Activity
Without any pictures, retype exactly the lines from the one with "Given: Select the" through the final line of the records.

Raw data
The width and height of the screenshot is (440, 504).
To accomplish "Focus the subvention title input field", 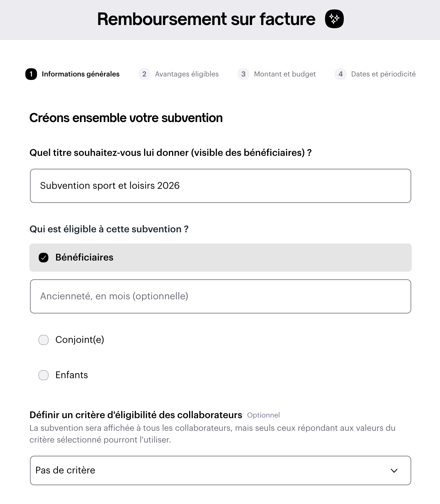I will pyautogui.click(x=220, y=186).
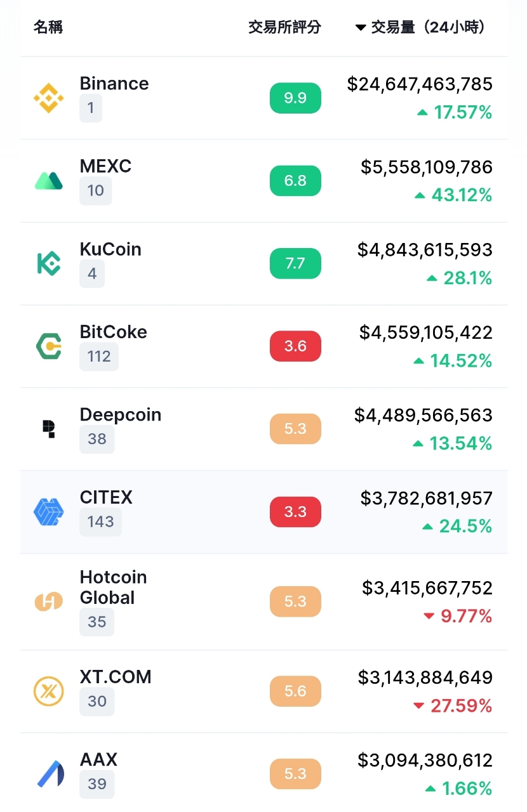Sort by the 名稱 column header
This screenshot has height=812, width=527.
[x=48, y=27]
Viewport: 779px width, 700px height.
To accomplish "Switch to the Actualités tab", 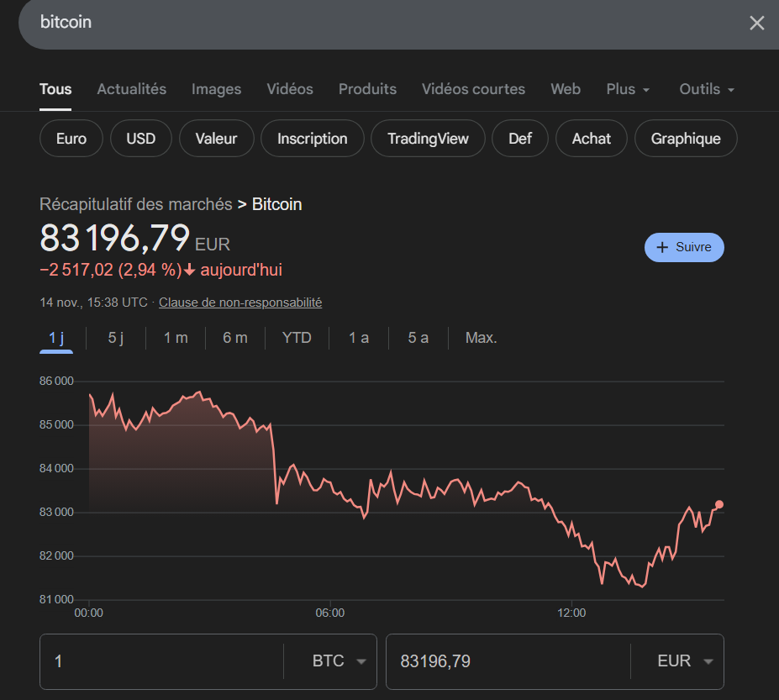I will [132, 89].
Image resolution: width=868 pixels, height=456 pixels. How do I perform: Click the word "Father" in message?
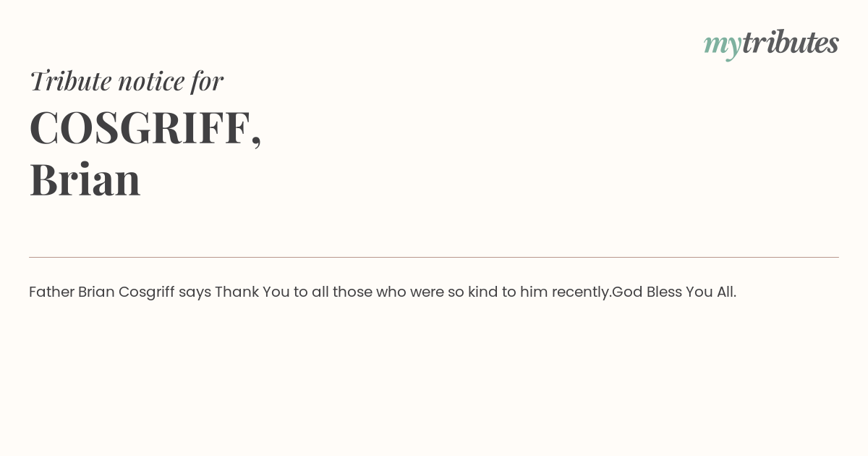[x=51, y=292]
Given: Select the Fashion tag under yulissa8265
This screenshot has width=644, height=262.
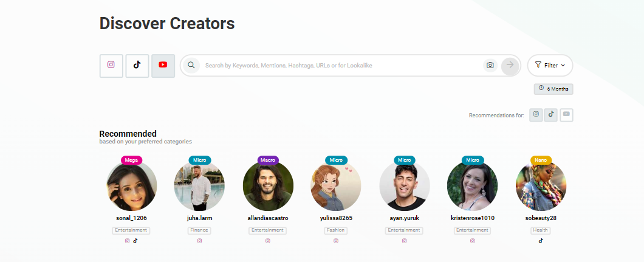Looking at the screenshot, I should pyautogui.click(x=336, y=230).
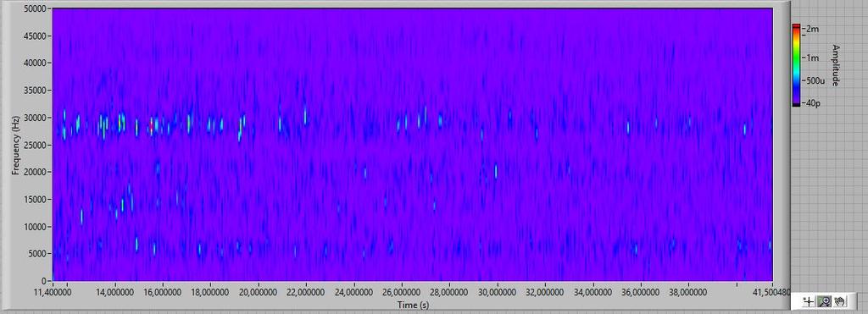Viewport: 868px width, 314px height.
Task: Click the red peak near 28 kHz
Action: (151, 127)
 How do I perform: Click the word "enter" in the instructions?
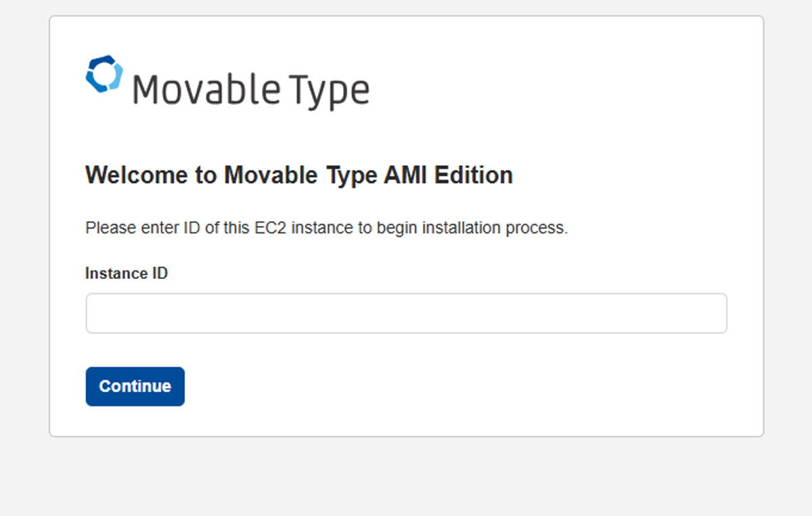click(160, 228)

Exercise result
Given: Select the Fashion tag under yulissa8265
This screenshot has width=644, height=262.
Looking at the screenshot, I should pyautogui.click(x=336, y=230).
Viewport: 868px width, 314px height.
Task: Click the red peak near 28 kHz
Action: (151, 127)
 How do I perform: Click the word "enter" in the instructions?
click(160, 228)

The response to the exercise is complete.